Surrender

We are often encouraged to surrender our life to God. And that is good, because only in surrender to God do we find life.

However, as with nearly everything about the spiritual life, there are ways we can miss or misunderstand what God means by something like surrender. First up are those who are terrified by the very word surrender, because they have been hurt in the past by someone who misused power over them. Of course, on one level this makes perfect sense. No one should submit to evil in any form, even when when is couched in “spiritual” terms like submission. But on the other hand, this reaction is a bit like someone who got sick the first time they tried eating pizza, which they got from an unsanitary vender, and concluded that all pizza was poison. No, the problem lies with the person who made it, not the pizza itself. Surrender is not intrinsically bad for us. It is in fact unavoidable — we all surrender to something. The question is, To what will we surrender our life? If we can find a God who loves us more than we can possibly imagine, and who wants to heal our wounds and guide our steps for good, then how could we ever do any better than to surrender to His love for us?

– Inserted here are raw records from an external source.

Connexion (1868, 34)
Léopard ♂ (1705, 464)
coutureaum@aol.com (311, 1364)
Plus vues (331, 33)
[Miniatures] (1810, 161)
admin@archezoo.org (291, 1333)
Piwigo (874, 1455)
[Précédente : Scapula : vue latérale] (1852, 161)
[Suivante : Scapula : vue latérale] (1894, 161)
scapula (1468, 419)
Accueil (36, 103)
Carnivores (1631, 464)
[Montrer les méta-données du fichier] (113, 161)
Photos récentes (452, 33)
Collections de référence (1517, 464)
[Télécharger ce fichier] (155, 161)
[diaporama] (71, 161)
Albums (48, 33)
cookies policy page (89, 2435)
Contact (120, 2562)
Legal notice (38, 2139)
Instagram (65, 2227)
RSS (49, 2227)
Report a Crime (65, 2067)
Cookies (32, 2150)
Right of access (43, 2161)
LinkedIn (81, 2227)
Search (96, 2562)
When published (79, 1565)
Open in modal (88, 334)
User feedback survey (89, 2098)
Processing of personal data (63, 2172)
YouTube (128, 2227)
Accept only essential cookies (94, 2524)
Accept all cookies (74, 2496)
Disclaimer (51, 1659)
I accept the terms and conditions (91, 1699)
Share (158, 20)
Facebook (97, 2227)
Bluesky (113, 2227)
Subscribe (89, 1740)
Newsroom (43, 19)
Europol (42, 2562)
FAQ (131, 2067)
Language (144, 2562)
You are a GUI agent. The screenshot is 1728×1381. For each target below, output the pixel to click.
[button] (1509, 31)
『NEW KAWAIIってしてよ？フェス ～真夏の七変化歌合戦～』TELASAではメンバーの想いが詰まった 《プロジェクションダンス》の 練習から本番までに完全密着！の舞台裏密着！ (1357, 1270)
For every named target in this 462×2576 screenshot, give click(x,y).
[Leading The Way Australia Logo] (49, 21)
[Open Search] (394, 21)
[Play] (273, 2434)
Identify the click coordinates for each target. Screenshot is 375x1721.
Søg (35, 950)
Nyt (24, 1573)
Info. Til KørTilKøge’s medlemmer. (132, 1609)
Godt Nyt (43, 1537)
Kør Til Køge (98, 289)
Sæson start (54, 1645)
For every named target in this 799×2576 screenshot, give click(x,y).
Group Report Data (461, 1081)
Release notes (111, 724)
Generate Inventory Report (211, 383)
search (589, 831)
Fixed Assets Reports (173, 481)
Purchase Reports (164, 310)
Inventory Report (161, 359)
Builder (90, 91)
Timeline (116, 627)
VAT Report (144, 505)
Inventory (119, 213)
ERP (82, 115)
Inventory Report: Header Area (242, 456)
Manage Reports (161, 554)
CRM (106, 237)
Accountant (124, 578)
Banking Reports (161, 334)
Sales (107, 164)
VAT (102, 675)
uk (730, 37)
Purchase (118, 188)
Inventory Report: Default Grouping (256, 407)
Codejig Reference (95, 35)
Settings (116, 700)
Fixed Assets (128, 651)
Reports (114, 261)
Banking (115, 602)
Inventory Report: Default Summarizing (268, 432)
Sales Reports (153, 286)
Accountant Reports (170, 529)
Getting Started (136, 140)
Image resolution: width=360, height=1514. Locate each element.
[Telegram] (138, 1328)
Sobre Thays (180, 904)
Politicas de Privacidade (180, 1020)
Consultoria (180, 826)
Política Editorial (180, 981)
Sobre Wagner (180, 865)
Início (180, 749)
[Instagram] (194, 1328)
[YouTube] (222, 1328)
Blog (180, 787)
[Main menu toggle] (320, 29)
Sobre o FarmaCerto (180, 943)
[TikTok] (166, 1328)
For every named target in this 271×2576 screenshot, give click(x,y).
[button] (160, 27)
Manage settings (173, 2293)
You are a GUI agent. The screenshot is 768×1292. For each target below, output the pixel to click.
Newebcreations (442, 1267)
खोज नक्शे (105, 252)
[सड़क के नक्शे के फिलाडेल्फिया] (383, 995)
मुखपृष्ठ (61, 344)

Second, we have all struggled with the relationship between surrender and obedience. Because the truth is that while obedience flows quite naturally from surrender, obedience is also quite possible apart from surrender. We can even retain full control of our own body and soul while attempting to obey all that we think God expects of us. And closely related to that issue is the fact that we often try to surrender as an act of obedience, and perhaps find ourselves at that place time and again, “repenting” of our lack of surrender and resolving to try even harder. But as it turns out, that kind of effort is actually opposed to surrender.

David Benner (Surrender to Love) aptly describes surrender to God as something that comes out of our experience of God’s love for us. When we know experientially in our body and heart that we are loved more than we could possibly have hoped for, then falling — dropping our entire weight — on God is not a hard thing to do. It is the only response that makes sense to us. Surrender comes out of our heart more than our will. It is, in fact, laying down our self-will so we can follow one who is much greater than us and far more good to us than we ourselves could be. In doing so, we allow His love to transform us, bit by bit, into the person He created us to be, as we learn to trust Him more and more.

So perhaps the best thing we can do in regard to surrender is to shift our focus away from the act itself, and instead seek God’s love in all its glory; to let it in and savor His goodness and care for us. Because every time we grasp even a little more how much God loves us (Eph.3) we will find ourselves drawn into His goodness more deeply, and we will want to give up more of our own ways for His ways (Isa.55).